In the game against Tennessee State, a team that could burn out a scoreboard, Robinson was finally persuaded by Harris and backfield coach Doug Porter to open up the offense. Harris responded by throwing for 264 yards and three touchdowns, the final one winning the game with less than a minute remaining. Dickey, meanwhile, was intercepted five times.
Ultimately, Dickey did become a first-round draft choice of the Oakland Raiders in 1968. He then met the fate of so many black quarterbacks before him. Despite outplaying another rookie, Ken Stabler, in the preseason, he was turned into a flanker. His pro career ended after three years. Like other black quarterbacks whose dreams were similarly dashed—Marlin Briscoe of the Denver Broncos, Joe Gilliam Jr. of the Pittsburgh Steelers—Dickey fell into despondency and drug addiction.
Harris was drafted the year after Dickey, and not until the eighth round. That snub was surely the league’s response to the vow by both Harris and Robinson that this quarterback would only play quarterback. Harris was waived after just three years with his first team, the Buffalo Bills, but after catching on with the Los Angeles Rams in the mid-1970s, he posted a series of firsts: first black quarterback to regularly start, to be chosen team captain, to bring his team (twice) to the conference title game, to be selected for the Pro Bowl (where he was MVP), to lead the conference in passing efficiency.
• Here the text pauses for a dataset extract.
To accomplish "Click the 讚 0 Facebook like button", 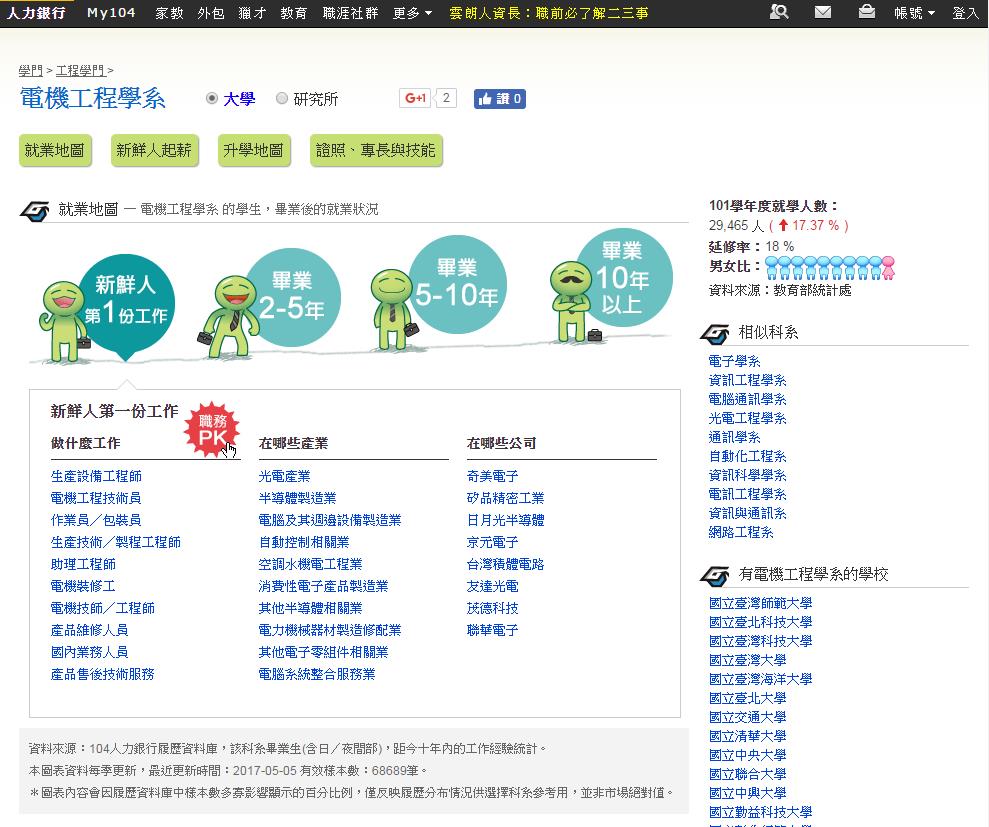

In the short run, Harris’ career ended bitterly. The Rams drafted and traded for a series of white quarterback to displace him—Pat Haden, Joe Namath, Ron Jaworski, Vince Ferragamo—before finally dealing him away to the San Diego Chargers. But the door that Harris had opened stayed open. As he was being dumped by the Rams, another Grambling quarterback, Doug Williams, was being drafted by the Tampa Bay Buccaneers, and would later win a Super Bowl for Washington. From Williams to RG3, every black quarterback owes his opportunity to James Harris.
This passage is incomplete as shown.